*Entries from a dataset*.
====
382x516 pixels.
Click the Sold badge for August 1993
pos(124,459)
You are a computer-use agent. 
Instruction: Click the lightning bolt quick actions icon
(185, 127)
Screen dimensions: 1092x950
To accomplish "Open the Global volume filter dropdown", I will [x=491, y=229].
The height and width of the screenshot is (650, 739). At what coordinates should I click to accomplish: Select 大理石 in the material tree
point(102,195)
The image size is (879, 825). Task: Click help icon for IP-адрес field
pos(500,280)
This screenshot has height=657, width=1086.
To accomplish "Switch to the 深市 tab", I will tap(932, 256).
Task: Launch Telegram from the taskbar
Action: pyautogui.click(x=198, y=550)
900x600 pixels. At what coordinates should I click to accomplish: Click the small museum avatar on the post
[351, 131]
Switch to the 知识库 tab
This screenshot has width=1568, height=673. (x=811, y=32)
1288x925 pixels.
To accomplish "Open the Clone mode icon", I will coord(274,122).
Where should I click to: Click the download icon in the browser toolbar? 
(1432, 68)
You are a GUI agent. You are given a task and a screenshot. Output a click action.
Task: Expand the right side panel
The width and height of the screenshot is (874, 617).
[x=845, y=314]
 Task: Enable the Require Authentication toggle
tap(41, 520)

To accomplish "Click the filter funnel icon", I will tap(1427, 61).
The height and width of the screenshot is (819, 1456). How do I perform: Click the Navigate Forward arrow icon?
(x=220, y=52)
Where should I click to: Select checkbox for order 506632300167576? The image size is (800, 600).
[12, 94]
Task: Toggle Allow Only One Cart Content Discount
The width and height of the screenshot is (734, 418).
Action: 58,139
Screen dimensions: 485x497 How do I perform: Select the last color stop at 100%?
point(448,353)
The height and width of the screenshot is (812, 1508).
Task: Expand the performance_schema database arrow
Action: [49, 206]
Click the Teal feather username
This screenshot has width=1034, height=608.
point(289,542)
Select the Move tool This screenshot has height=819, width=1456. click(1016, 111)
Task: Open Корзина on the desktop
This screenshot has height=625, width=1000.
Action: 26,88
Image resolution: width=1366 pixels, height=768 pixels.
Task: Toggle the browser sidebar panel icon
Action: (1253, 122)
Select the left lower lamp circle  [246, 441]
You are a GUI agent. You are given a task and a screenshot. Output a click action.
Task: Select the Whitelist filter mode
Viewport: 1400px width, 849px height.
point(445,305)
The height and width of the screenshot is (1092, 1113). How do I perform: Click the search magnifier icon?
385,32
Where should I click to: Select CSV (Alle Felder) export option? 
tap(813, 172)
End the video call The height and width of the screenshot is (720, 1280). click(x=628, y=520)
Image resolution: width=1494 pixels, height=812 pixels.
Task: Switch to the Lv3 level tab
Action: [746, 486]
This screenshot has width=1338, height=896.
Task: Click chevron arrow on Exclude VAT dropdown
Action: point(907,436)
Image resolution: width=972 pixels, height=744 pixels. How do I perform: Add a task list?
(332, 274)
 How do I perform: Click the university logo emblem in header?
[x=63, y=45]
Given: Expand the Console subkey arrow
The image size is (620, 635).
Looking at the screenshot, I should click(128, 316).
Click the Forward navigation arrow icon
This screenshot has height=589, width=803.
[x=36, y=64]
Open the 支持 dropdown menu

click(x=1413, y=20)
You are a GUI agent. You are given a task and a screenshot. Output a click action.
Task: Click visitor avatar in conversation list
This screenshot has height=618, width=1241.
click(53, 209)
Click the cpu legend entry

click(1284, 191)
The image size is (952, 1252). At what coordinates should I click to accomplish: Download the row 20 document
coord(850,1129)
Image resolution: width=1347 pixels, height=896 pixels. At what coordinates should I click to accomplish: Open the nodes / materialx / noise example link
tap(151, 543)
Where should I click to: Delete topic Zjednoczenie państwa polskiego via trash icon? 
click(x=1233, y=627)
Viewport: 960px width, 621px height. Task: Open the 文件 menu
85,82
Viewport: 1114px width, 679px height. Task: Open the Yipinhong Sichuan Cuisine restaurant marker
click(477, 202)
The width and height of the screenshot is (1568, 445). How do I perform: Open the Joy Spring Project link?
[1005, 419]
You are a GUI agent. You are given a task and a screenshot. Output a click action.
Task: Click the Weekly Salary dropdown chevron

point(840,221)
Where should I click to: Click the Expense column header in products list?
====
*TASK TO CARRY OUT*. Turn the lines above into a numbered list and drop any blank lines.

*WRITTEN RESPONSE*.
1. 382x516 pixels.
2. Click the Sold badge for August 1993
3. pos(124,459)
4. You are a computer-use agent. 
5. Instruction: Click the lightning bolt quick actions icon
6. (185, 127)
7. Screen dimensions: 1092x950
8. To accomplish "Open the Global volume filter dropdown", I will [x=491, y=229].
9. The height and width of the screenshot is (650, 739). At what coordinates should I click to accomplish: Select 大理石 in the material tree
10. point(102,195)
11. The image size is (879, 825). Task: Click help icon for IP-адрес field
12. pos(500,280)
13. This screenshot has height=657, width=1086.
14. To accomplish "Switch to the 深市 tab", I will tap(932, 256).
15. Task: Launch Telegram from the taskbar
16. Action: pyautogui.click(x=198, y=550)
17. 900x600 pixels. At what coordinates should I click to accomplish: Click the small museum avatar on the post
18. [351, 131]
19. Switch to the 知识库 tab
20. This screenshot has width=1568, height=673. (x=811, y=32)
21. 1288x925 pixels.
22. To accomplish "Open the Clone mode icon", I will coord(274,122).
23. Where should I click to: Click the download icon in the browser toolbar? 
24. (1432, 68)
25. You are a GUI agent. You are given a task and a screenshot. Output a click action.
26. Task: Expand the right side panel
27. The width and height of the screenshot is (874, 617).
28. [x=845, y=314]
29.  Task: Enable the Require Authentication toggle
30. tap(41, 520)
31. To accomplish "Click the filter funnel icon", I will tap(1427, 61).
32. The height and width of the screenshot is (819, 1456). How do I perform: Click the Navigate Forward arrow icon?
33. (x=220, y=52)
34. Where should I click to: Select checkbox for order 506632300167576? The image size is (800, 600).
35. [12, 94]
36. Task: Toggle Allow Only One Cart Content Discount
37. The width and height of the screenshot is (734, 418).
38. Action: 58,139
39. Screen dimensions: 485x497 How do I perform: Select the last color stop at 100%?
40. point(448,353)
41. The height and width of the screenshot is (812, 1508).
42. Task: Expand the performance_schema database arrow
43. Action: [49, 206]
44. Click the Teal feather username
45. This screenshot has width=1034, height=608.
46. point(289,542)
47. Select the Move tool This screenshot has height=819, width=1456. click(1016, 111)
48. Task: Open Корзина on the desktop
49. This screenshot has height=625, width=1000.
50. Action: 26,88
51. Image resolution: width=1366 pixels, height=768 pixels.
52. Task: Toggle the browser sidebar panel icon
53. Action: (1253, 122)
54. Select the left lower lamp circle  [246, 441]
55. You are a GUI agent. You are given a task and a screenshot. Output a click action.
56. Task: Select the Whitelist filter mode
57. Viewport: 1400px width, 849px height.
58. point(445,305)
59. The height and width of the screenshot is (1092, 1113). How do I perform: Click the search magnifier icon?
60. 385,32
61. Where should I click to: Select CSV (Alle Felder) export option? 
62. tap(813, 172)
63. End the video call The height and width of the screenshot is (720, 1280). click(x=628, y=520)
64. Image resolution: width=1494 pixels, height=812 pixels.
65. Task: Switch to the Lv3 level tab
66. Action: [746, 486]
67. This screenshot has width=1338, height=896.
68. Task: Click chevron arrow on Exclude VAT dropdown
69. Action: point(907,436)
70. Image resolution: width=972 pixels, height=744 pixels. How do I perform: Add a task list?
71. (332, 274)
72.  How do I perform: Click the university logo emblem in header?
73. [x=63, y=45]
74. Given: Expand the Console subkey arrow
75. The image size is (620, 635).
76. Looking at the screenshot, I should click(128, 316).
77. Click the Forward navigation arrow icon
78. This screenshot has height=589, width=803.
79. [x=36, y=64]
80. Open the 支持 dropdown menu
81. click(x=1413, y=20)
82. You are a GUI agent. You are given a task and a screenshot. Output a click action.
83. Task: Click visitor avatar in conversation list
84. This screenshot has height=618, width=1241.
85. click(53, 209)
86. Click the cpu legend entry
87. click(1284, 191)
88. The image size is (952, 1252). At what coordinates should I click to accomplish: Download the row 20 document
89. coord(850,1129)
90. Image resolution: width=1347 pixels, height=896 pixels. At what coordinates should I click to accomplish: Open the nodes / materialx / noise example link
91. tap(151, 543)
92. Where should I click to: Delete topic Zjednoczenie państwa polskiego via trash icon? 
93. click(x=1233, y=627)
94. Viewport: 960px width, 621px height. Task: Open the 文件 menu
95. 85,82
96. Viewport: 1114px width, 679px height. Task: Open the Yipinhong Sichuan Cuisine restaurant marker
97. click(477, 202)
98. The width and height of the screenshot is (1568, 445). How do I perform: Open the Joy Spring Project link?
99. [1005, 419]
100. You are a GUI agent. You are given a task and a screenshot. Output a click action.
101. Task: Click the Weekly Salary dropdown chevron
102. point(840,221)
103. Where should I click to: Click the Expense column header in products list?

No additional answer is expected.